This notebook is a summary for me and it is based on the following article (written by Javed Shaikh): [Machine Learning, NLP: Text Classification using scikit-learn, python and NLTK.](https://towardsdatascience.com/machine-learning-nlp-text-classification-using-scikit-learn-python-and-nltk-c52b92a7c73a)

# Loading the data set

The 20 Newsgroups data set is a collection of approximately 20,000 newsgroup documents, partitioned (nearly) evenly across 20 different newsgroups. 

In [0]:
from sklearn.datasets import fetch_20newsgroups

In [0]:
twenty_train = fetch_20newsgroups(subset='train', shuffle=True)

In [0]:
twenty_train.target_names #prints all the categories

['alt.atheism',
 'comp.graphics',
 'comp.os.ms-windows.misc',
 'comp.sys.ibm.pc.hardware',
 'comp.sys.mac.hardware',
 'comp.windows.x',
 'misc.forsale',
 'rec.autos',
 'rec.motorcycles',
 'rec.sport.baseball',
 'rec.sport.hockey',
 'sci.crypt',
 'sci.electronics',
 'sci.med',
 'sci.space',
 'soc.religion.christian',
 'talk.politics.guns',
 'talk.politics.mideast',
 'talk.politics.misc',
 'talk.religion.misc']

Check how the data looks like:

In [0]:
print(twenty_train.data[0][:80])
print(twenty_train.data[1][:80])
print(twenty_train.data[2][:80])

From: lerxst@wam.umd.edu (where's my thing)
Subject: WHAT car is this!?
Nntp-Pos
From: guykuo@carson.u.washington.edu (Guy Kuo)
Subject: SI Clock Poll - Final Ca
From: twillis@ec.ecn.purdue.edu (Thomas E Willis)
Subject: PB questions...
Organ


The test set:

In [0]:
twenty_test = fetch_20newsgroups(subset='test', shuffle=True)

In [0]:
print(twenty_test.data[0][:80])
print(twenty_test.data[1][:80])
print(twenty_test.data[2][:80])

From: v064mb9k@ubvmsd.cc.buffalo.edu (NEIL B. GANDLER)
Subject: Need info on 88-
From: Rick Miller <rick@ee.uwm.edu>
Subject: X-Face?
Organization: Just me.
Line
From: mathew <mathew@mantis.co.uk>
Subject: Re: STRONG & weak Atheism
Organizati


#  Extracting features from text files

We use a bag of words model. Briefly, we segment each text file into words, and count # of times each word occurs in each document and finally assign each word an integer id. Each unique word in our dictionary will correspond to a feature (descriptive feature).

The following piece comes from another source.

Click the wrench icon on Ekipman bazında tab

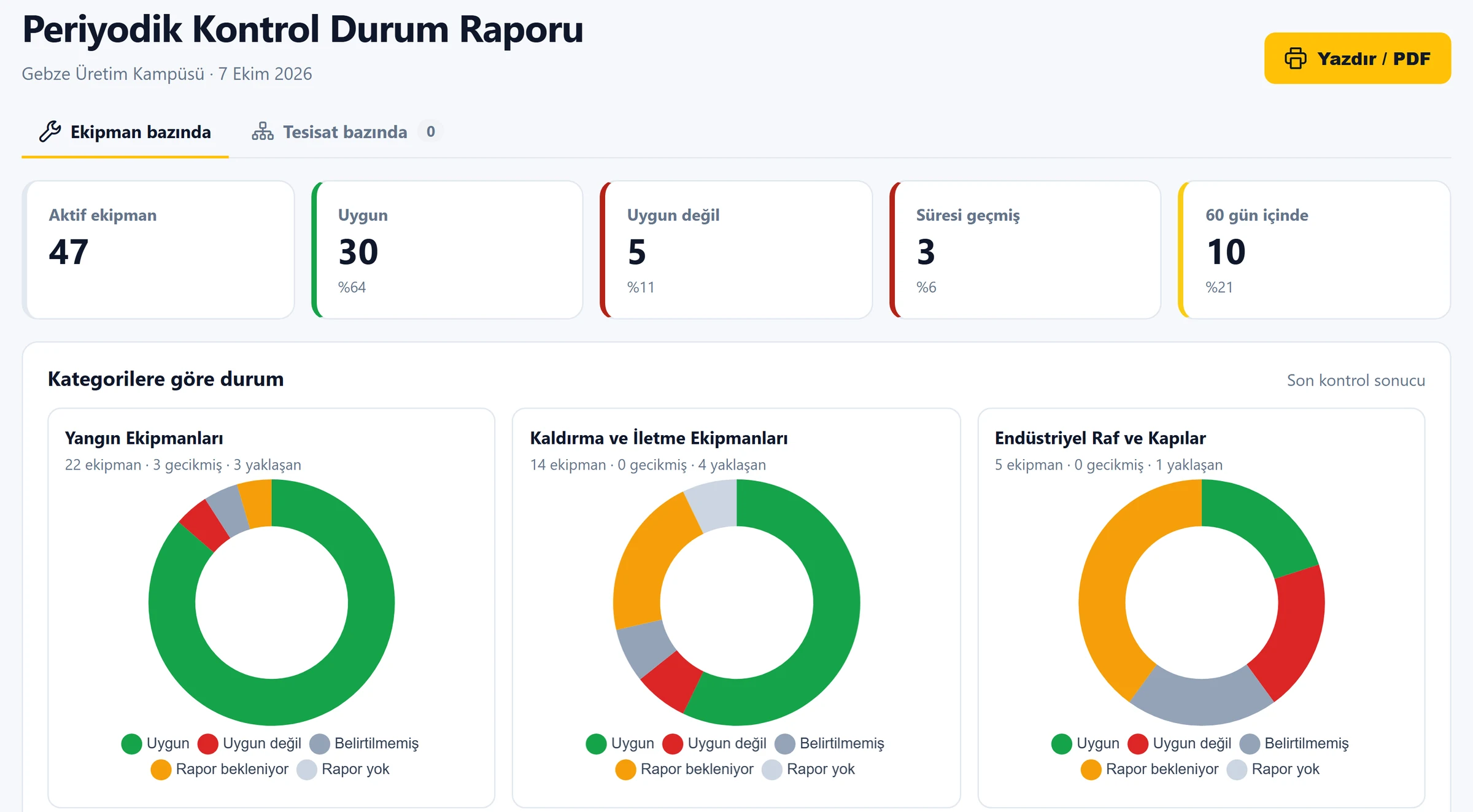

[What is a TF-IDF Matrix (video)](https://youtu.be/G1bof7UL9RU?t=52)

## Transform Data: Word Count - CountVectorizer

To understand what CountVectorizer does, look at [this very simple example](https://youtu.be/0kPRaYSgblM?t=555)

In [0]:
from sklearn.feature_extraction.text import CountVectorizer

In [0]:
count_vect = CountVectorizer()
X_train_counts = count_vect.fit_transform(twenty_train.data) #learning the vocabulary dictionary 

In [0]:
X_train_counts.shape # --> Document-Term matrix. [n_samples, n_features]

(11314, 130107)

## Term Frequency Inverse Document Frequency (TF-IDF)

**Term Frequency:** This summarizes how often a given word appears within a document

**Inverse Document Frequency:** This downscales words that appear a lot across documents

[Simple example](https://youtu.be/0kPRaYSgblM?t=755)


More specific: 

**TF:**  #count(word) / #Total words, in each document.

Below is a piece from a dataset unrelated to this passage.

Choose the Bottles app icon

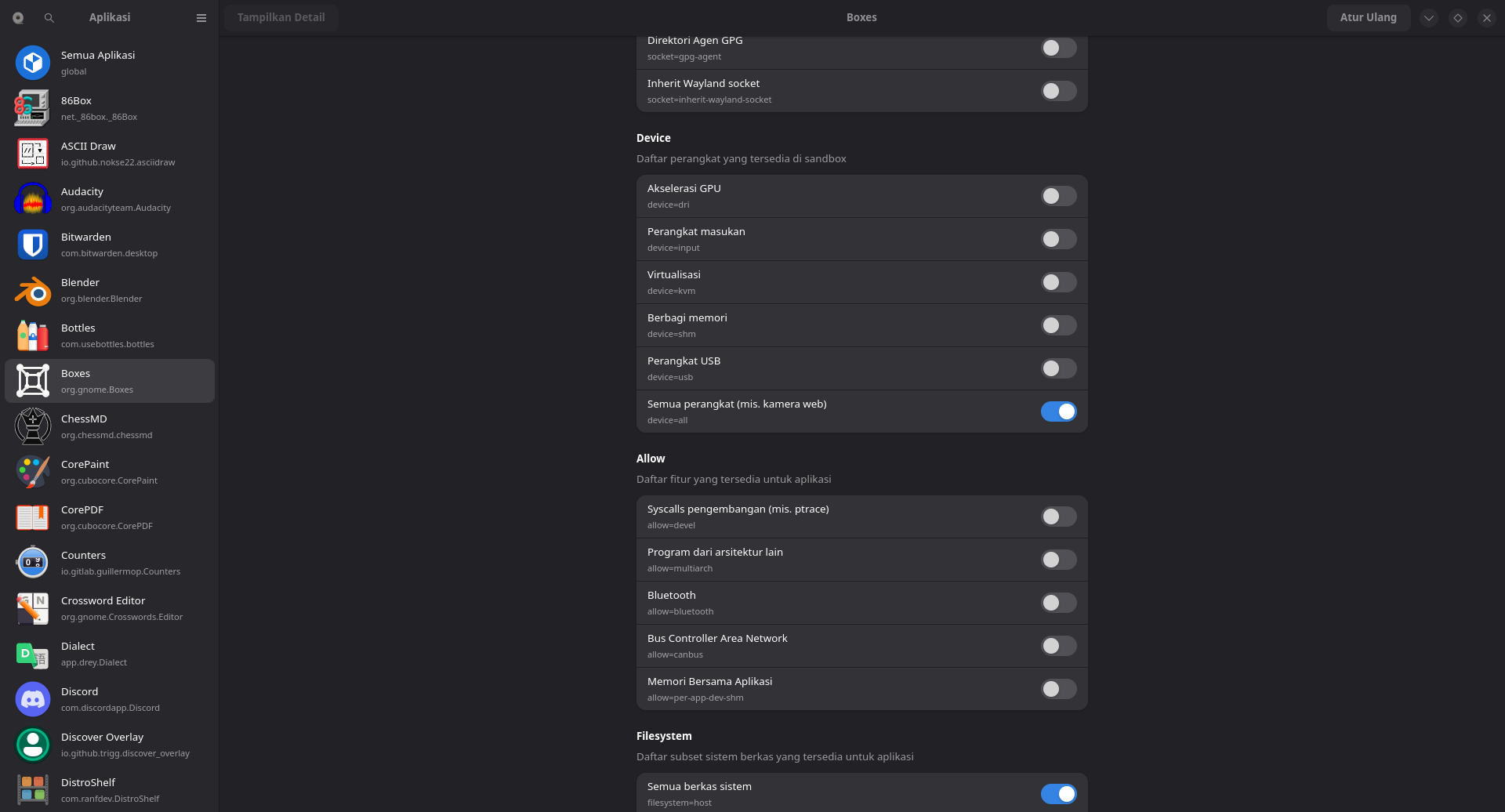[x=33, y=335]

**TF-IDF:** Finally, we can even reduce the weightage of more common words like (the, is, an etc.) which occurs in all document. This is called as TF-IDF: Term Frequency times inverse document frequency.

In [0]:
from sklearn.feature_extraction.text import TfidfTransformer

In [0]:
tfidf_transformer = TfidfTransformer()
X_train_tfidf = tfidf_transformer.fit_transform(X_train_counts)

In [0]:
X_train_tfidf.shape

(11314, 130107)

 # Running ML algorithms

There are various algorithms which can be used for text classification. We will start with the most simplest one ‘Naive Bayes (NB)’.

(Note: there are many variants of NB)

In [0]:
from sklearn.naive_bayes import MultinomialNB

In [0]:
# Training Naive Bayes (NB) classifier on training data.
clf = MultinomialNB().fit(X_train_tfidf, twenty_train.target) 

# Building a pipeline 

We can write less code and do all of the above, by building a pipeline as follows:

In [0]:
from sklearn.pipeline import Pipeline

In [0]:
# The names ‘vect’ , ‘tfidf’ and ‘clf’ are arbitrary but will be used later.
text_clf = Pipeline([('vect', CountVectorizer()), ('tfidf', TfidfTransformer()), ('clf', MultinomialNB())]) # build pipeline

In [0]:
text_clf = text_clf.fit(twenty_train.data, twenty_train.target) # Training Naive Bayes (NB) classifier on training data.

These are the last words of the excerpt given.